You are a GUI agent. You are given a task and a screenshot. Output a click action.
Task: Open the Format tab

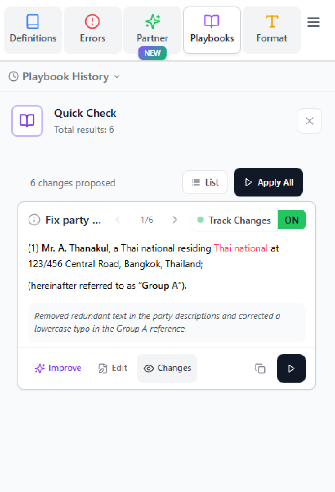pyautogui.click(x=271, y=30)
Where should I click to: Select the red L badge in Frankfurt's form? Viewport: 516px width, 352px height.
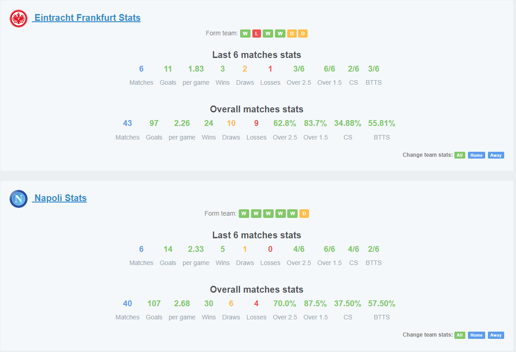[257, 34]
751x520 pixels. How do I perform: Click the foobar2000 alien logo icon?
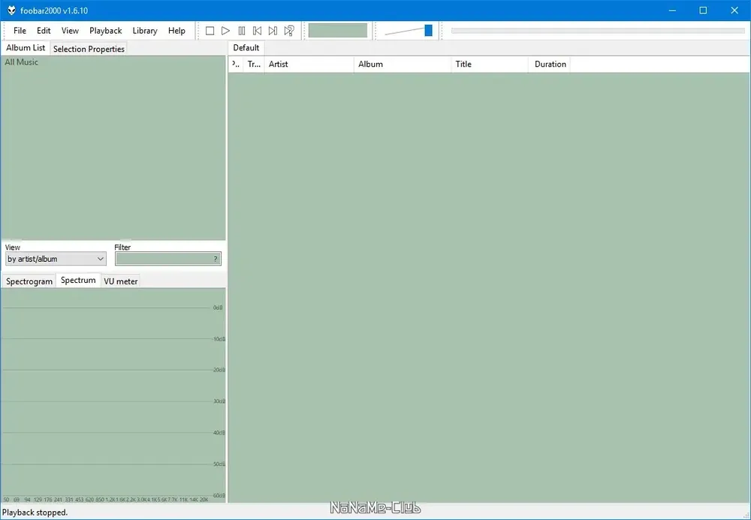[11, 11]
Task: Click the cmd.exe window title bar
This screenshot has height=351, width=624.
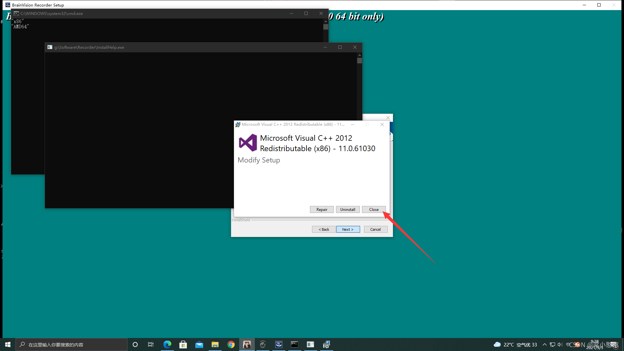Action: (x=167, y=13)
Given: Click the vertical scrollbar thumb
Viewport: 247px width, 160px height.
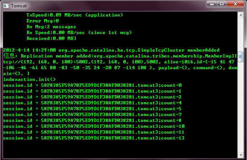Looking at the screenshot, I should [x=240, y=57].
···
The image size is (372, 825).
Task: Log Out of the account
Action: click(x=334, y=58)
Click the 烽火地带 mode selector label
···
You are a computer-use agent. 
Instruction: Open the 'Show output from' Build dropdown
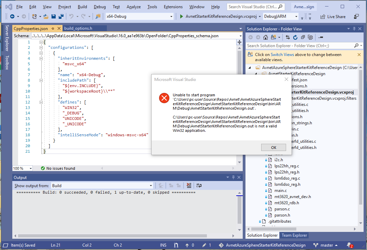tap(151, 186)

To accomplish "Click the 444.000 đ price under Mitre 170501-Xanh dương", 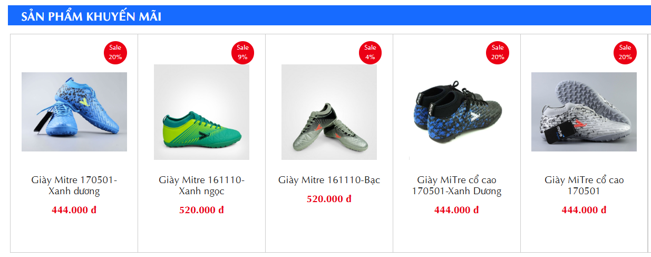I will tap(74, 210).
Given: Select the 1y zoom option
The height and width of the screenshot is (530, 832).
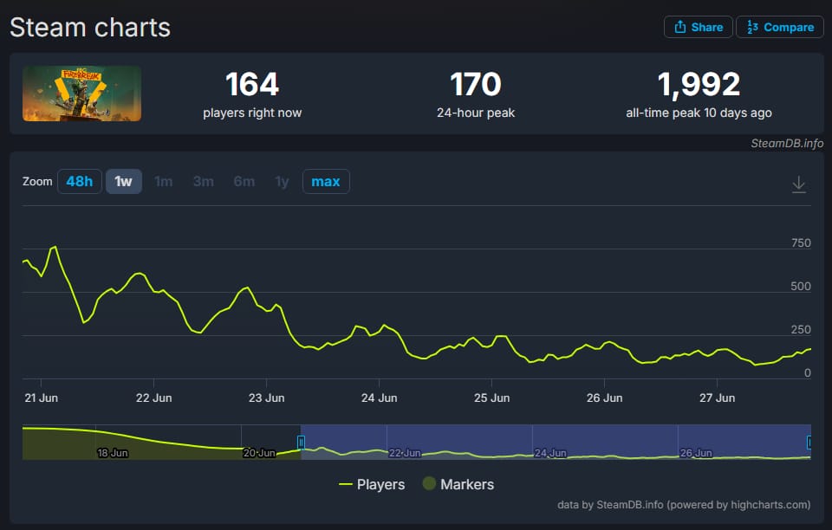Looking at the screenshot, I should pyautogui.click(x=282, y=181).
···
▸ **AIM**
In the items above, take the part that opens with the line containing "751x520 pixels. How" and closes with the line containing "Looking at the screenshot, I should [x=240, y=57].", and write it out again with "window title bar" changed to "window header" and nothing else altered. Leave the pictures out of your answer.

▸ **ANSWER TO THIS EXERCISE**
751x520 pixels. How do I perform: Click the foobar2000 alien logo icon?
[11, 11]
Task: Click the cmd.exe window header
This screenshot has height=351, width=624.
Action: (x=167, y=13)
Given: Click the vertical scrollbar thumb
Viewport: 247px width, 160px height.
Looking at the screenshot, I should [x=240, y=57].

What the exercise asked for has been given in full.